Speaking from his office in Dallas, Texas via audio-visual link Dr Miller told the jury in the High Court at Wellington there was no way the shirt was contaminated by anything in his laboratory.
"The tissue was mashed into the shirt fibres, if it was picked up as a contaminant it would likely have fallen off and that is something we rarely see."
The Crown's case is that stains on Lundy's shirt were brain matter from his 38-year-old wife, Christine.
Lundy, 56, has denied killing her and their 7-year-old daughter Amber in their Palmerston North home on August 30, 2000.
Dr Miller was given samples of the stains on slides as well as the shirt by the officer in charge of the case, Inspector Ross Grantham, in February 2001.
Mr Hislop asked Dr Miller what Mr Grantham was wearing when he helped with some of the testing.
Dr Miller said Mr Grantham wore gloves at the time but not a lab coat as there would have been no reason for him to wear one.
"How on earth do you know what was on his clothes?" Mr Hislop asked.
"Oh please, how do you get brain tissue on you by eating a sandwich?" Dr Miller replied.

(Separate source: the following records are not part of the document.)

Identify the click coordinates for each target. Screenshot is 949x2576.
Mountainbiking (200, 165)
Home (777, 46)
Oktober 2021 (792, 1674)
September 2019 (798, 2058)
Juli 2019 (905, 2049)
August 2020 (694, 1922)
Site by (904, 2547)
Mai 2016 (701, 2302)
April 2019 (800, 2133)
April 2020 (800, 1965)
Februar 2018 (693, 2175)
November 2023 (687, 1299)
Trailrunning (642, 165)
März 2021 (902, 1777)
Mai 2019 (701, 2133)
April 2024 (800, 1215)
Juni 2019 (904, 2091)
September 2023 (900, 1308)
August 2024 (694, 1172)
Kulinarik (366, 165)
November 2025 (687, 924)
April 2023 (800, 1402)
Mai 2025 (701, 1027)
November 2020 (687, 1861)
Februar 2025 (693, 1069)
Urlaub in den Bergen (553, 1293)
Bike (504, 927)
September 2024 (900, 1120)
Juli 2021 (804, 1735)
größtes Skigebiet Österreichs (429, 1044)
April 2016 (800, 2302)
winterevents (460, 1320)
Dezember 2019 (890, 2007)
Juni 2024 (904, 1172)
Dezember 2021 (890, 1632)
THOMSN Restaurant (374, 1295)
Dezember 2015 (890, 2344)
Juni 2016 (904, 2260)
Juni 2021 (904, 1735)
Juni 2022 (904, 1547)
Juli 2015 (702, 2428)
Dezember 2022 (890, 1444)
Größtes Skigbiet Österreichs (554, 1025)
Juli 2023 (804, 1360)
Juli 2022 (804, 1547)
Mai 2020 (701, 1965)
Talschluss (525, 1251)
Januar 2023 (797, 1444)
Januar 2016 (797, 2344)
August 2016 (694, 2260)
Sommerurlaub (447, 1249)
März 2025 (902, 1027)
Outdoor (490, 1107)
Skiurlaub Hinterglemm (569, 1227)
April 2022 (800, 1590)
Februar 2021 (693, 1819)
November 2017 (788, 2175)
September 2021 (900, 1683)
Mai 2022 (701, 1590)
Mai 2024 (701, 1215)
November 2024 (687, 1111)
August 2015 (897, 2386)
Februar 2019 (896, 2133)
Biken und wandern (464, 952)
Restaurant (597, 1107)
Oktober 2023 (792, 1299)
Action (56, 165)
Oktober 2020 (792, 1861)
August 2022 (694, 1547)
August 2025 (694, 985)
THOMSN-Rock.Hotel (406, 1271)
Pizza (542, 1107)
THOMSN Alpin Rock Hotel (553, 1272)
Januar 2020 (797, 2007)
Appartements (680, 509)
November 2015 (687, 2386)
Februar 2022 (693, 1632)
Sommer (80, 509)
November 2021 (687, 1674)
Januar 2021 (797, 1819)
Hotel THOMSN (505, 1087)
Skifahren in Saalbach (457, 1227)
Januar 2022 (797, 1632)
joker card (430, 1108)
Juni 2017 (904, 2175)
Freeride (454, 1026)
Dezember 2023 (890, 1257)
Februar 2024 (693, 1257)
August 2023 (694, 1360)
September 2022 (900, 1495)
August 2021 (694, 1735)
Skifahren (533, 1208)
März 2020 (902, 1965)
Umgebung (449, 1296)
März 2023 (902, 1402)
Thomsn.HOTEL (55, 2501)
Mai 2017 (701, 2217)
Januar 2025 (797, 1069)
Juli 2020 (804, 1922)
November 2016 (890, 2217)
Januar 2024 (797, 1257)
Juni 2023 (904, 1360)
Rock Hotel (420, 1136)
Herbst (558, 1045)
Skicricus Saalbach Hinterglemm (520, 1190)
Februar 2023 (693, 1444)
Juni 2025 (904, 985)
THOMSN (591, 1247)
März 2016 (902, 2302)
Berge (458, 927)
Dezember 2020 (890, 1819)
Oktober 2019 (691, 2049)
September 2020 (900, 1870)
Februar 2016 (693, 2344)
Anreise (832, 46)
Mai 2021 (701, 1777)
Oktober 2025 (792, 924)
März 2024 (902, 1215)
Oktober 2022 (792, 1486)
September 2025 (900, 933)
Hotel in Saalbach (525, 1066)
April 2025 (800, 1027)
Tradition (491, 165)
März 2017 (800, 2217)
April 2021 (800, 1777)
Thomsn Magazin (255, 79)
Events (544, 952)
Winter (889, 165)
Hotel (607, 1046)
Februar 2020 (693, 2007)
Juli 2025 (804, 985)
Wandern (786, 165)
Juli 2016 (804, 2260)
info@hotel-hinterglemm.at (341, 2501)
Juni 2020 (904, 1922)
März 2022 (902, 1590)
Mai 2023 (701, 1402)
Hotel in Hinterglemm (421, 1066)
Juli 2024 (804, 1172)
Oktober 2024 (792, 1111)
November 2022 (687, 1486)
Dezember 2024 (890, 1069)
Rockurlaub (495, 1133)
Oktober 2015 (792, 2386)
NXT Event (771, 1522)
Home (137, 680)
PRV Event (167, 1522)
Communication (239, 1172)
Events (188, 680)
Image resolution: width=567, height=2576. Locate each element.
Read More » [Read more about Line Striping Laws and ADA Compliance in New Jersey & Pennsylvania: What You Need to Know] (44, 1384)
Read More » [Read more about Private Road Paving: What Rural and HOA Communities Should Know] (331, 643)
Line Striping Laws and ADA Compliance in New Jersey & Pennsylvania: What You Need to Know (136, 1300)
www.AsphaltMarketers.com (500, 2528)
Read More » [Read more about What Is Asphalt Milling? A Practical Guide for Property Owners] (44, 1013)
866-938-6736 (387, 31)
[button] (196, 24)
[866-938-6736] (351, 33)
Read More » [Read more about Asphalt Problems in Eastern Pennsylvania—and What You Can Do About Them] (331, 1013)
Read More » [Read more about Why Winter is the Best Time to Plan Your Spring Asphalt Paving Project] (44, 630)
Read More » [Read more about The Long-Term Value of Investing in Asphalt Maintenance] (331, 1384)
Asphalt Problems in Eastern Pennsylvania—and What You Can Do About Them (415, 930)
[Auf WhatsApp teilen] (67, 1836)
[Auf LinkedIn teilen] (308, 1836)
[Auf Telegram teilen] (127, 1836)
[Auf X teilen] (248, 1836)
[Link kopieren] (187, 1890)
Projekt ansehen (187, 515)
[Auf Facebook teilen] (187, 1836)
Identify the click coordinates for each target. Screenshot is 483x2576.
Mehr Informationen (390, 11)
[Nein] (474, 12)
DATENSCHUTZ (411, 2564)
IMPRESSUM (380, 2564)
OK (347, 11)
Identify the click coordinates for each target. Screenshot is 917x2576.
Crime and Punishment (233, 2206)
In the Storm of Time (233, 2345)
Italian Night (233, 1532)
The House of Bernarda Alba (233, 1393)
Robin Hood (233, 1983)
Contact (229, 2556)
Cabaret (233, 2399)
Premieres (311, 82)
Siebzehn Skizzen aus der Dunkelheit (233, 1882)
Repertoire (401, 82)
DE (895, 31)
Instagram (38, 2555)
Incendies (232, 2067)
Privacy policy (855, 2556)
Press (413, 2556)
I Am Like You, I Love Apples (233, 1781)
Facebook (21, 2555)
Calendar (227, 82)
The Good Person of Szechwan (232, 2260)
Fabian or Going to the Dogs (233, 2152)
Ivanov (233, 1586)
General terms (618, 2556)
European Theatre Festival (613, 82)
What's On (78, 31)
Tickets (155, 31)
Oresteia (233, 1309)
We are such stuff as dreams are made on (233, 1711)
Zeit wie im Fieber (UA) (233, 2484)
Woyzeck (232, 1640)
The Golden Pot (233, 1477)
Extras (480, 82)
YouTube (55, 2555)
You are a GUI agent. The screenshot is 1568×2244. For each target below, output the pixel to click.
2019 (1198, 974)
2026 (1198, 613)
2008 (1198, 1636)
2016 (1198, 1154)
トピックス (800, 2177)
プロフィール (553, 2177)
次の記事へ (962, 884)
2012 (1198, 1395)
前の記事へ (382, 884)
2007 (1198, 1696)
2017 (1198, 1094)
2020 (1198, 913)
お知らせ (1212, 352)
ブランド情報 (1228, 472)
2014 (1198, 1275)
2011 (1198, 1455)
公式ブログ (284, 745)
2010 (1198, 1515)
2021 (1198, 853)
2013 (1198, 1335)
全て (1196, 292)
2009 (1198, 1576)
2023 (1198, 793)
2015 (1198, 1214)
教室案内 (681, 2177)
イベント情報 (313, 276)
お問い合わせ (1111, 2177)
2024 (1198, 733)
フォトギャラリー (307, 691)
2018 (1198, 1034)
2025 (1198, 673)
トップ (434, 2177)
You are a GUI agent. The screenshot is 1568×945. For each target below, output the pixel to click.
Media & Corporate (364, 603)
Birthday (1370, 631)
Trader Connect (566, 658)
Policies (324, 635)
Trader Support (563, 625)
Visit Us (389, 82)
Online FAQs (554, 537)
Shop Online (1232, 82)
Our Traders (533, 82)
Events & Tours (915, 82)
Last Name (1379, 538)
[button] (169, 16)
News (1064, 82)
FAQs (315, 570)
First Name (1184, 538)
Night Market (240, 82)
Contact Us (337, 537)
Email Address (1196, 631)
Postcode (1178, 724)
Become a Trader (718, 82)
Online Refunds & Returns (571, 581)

He said benches used when working on Lundy's top were free from debris and were "obviously clean".
"The type of contamination that you are trying to allege just doesn't happen, and I can tell you that because I've been doing this for 30 years."
He also told the court that in January last year he recreated the circumstances of Lundy's shirt, with his own - known as the Miller shirt.
He smeared the top with fresh brain tissue and then stored it in a paper envelope in his office.
After 28 days he tested part of the shirt and said the results showed "exactly what you would expect to see with brain".
"The results of the Miller shirt were identical [to the Lundy shirt]," Dr Miller said.
The same tests were undertaken on pieces of the shirt after 95, 159 and 365 days of the shirt being stored in Dr Miller's office.
The results were the same with no "significant degradation or degeneration" of the tissue, he said.
The jury was also shown the stain from Lundy's shirt that was magnified 1000 times.
"You can see a tangled network of neurofilament structures," Dr Miller said.
He defended his technique and told the court the process he used was "highly controlled and fundamentally sound".
"I go the extra mile to make sure my immuno stains are correct."
The process had been "standard practice" in pathology for years, Dr Miller said.
The trial in front of Justice Simon France continues.